▶ **TASK ITEM**: Reproduce the interview excerpt on reopening workplaces and wearing masks word for word and in full.

And it doesn't necessarily seem like a lot of these industries can social distance. If you're a waiter at a restaurant, even though there are fewer people, you still got to talk to these people in pretty close quarters. So without proper testing being ramped up right now, is it realistic to really say, look, workers, I know that you would enjoy to stay on unemployment for the health benefits of that and being safe at home, but you've got to come back. So we add a bonus tier. I mean, is that really the way that it could work?

NAN HAYWORTH: Well, you know, it's-- as you know, Zack, it's industry to industry. And speaking as a physician, we do know that, fortunately, we can identify the populations most at risk-- not that we want anyone to get an infection-- we certainly don't-- but we are going to have to-- you know, there are definitely going to be limitations on recovery until we have either really definitive therapies that will mitigate the course of the virus so that we can pretty much guarantee no one is going to run into terrible trouble-- at least no one from risk categories that we really have to protect with extra strength anyway, like the elderly in nursing homes, the immunocompromised-- and a vaccine.

But you're absolutely right. Those in the hospitality industries, bars and restaurants in particular, I think are going to find it challenging. That said, we are developing still, and there has been an incredible mobilization of the private sector to create ever-faster and more accurate testing so that we will eventually have really, you know, day to day on-site testing so that we can say, yeah, you don't have the virus or, yes, you do.

ZACK GUZMAN: Yeah, let me--

NAN HAYWORTH: When we get to that point-- you know, we're going to have to be extra protective in terms of masking and handwashing.

ZACK GUZMAN: Well, I'm glad you bring it up too, because masking seems to be one of those things right now that, for the life of me, I cannot understand. Because we talked about the benefits-- and as a physician and former congresswoman, you know this very well-- we talk about how clear the data is in that wearing a mask is safe and helpful in trying to limit the spread of this. And yet, we see so many Americans out there not necessarily wearing one.

▶ **DATA RECORDS**:
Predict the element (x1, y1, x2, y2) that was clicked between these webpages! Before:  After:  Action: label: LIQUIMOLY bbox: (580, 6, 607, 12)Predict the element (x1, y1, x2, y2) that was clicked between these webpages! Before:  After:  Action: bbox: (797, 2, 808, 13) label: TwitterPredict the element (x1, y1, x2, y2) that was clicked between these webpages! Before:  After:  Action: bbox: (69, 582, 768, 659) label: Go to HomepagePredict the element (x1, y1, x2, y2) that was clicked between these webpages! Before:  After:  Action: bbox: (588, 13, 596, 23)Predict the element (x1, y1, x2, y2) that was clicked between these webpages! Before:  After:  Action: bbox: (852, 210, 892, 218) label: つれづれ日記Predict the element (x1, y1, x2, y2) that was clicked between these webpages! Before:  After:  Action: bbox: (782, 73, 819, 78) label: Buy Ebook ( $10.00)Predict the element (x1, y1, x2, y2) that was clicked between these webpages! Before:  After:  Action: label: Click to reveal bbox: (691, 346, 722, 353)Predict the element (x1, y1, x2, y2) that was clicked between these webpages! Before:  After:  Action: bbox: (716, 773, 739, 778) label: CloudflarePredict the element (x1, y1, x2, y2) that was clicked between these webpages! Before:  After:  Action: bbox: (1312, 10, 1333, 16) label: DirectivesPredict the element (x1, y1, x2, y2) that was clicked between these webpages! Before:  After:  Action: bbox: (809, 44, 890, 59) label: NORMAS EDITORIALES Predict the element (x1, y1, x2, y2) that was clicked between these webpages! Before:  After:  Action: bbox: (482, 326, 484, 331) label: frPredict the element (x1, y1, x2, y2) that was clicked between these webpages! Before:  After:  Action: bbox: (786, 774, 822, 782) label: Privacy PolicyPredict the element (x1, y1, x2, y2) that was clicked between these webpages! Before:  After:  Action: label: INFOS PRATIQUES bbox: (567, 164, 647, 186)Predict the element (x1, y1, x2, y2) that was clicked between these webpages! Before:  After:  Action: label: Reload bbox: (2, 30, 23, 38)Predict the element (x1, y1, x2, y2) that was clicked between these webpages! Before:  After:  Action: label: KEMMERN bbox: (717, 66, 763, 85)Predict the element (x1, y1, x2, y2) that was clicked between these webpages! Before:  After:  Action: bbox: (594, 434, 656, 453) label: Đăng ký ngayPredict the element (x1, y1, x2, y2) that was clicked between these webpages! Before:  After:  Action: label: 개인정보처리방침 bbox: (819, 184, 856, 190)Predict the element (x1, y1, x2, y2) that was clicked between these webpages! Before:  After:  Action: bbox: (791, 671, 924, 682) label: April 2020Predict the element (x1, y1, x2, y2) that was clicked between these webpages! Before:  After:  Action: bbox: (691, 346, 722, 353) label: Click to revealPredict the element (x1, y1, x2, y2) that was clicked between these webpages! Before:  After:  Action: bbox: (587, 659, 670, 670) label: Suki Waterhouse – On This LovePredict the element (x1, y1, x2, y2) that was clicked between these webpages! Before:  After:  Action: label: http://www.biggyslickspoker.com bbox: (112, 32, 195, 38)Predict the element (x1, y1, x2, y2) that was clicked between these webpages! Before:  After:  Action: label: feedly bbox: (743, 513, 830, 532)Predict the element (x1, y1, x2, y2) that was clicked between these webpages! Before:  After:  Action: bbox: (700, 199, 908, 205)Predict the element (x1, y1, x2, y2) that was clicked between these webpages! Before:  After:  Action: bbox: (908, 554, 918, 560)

▶ **ANSWER TO THE PROBLEM**:
And it doesn't necessarily seem like a lot of these industries can social distance. If you're a waiter at a restaurant, even though there are fewer people, you still got to talk to these people in pretty close quarters. So without proper testing being ramped up right now, is it realistic to really say, look, workers, I know that you would enjoy to stay on unemployment for the health benefits of that and being safe at home, but you've got to come back. So we add a bonus tier. I mean, is that really the way that it could work?

NAN HAYWORTH: Well, you know, it's-- as you know, Zack, it's industry to industry. And speaking as a physician, we do know that, fortunately, we can identify the populations most at risk-- not that we want anyone to get an infection-- we certainly don't-- but we are going to have to-- you know, there are definitely going to be limitations on recovery until we have either really definitive therapies that will mitigate the course of the virus so that we can pretty much guarantee no one is going to run into terrible trouble-- at least no one from risk categories that we really have to protect with extra strength anyway, like the elderly in nursing homes, the immunocompromised-- and a vaccine.

But you're absolutely right. Those in the hospitality industries, bars and restaurants in particular, I think are going to find it challenging. That said, we are developing still, and there has been an incredible mobilization of the private sector to create ever-faster and more accurate testing so that we will eventually have really, you know, day to day on-site testing so that we can say, yeah, you don't have the virus or, yes, you do.

ZACK GUZMAN: Yeah, let me--

NAN HAYWORTH: When we get to that point-- you know, we're going to have to be extra protective in terms of masking and handwashing.

ZACK GUZMAN: Well, I'm glad you bring it up too, because masking seems to be one of those things right now that, for the life of me, I cannot understand. Because we talked about the benefits-- and as a physician and former congresswoman, you know this very well-- we talk about how clear the data is in that wearing a mask is safe and helpful in trying to limit the spread of this. And yet, we see so many Americans out there not necessarily wearing one.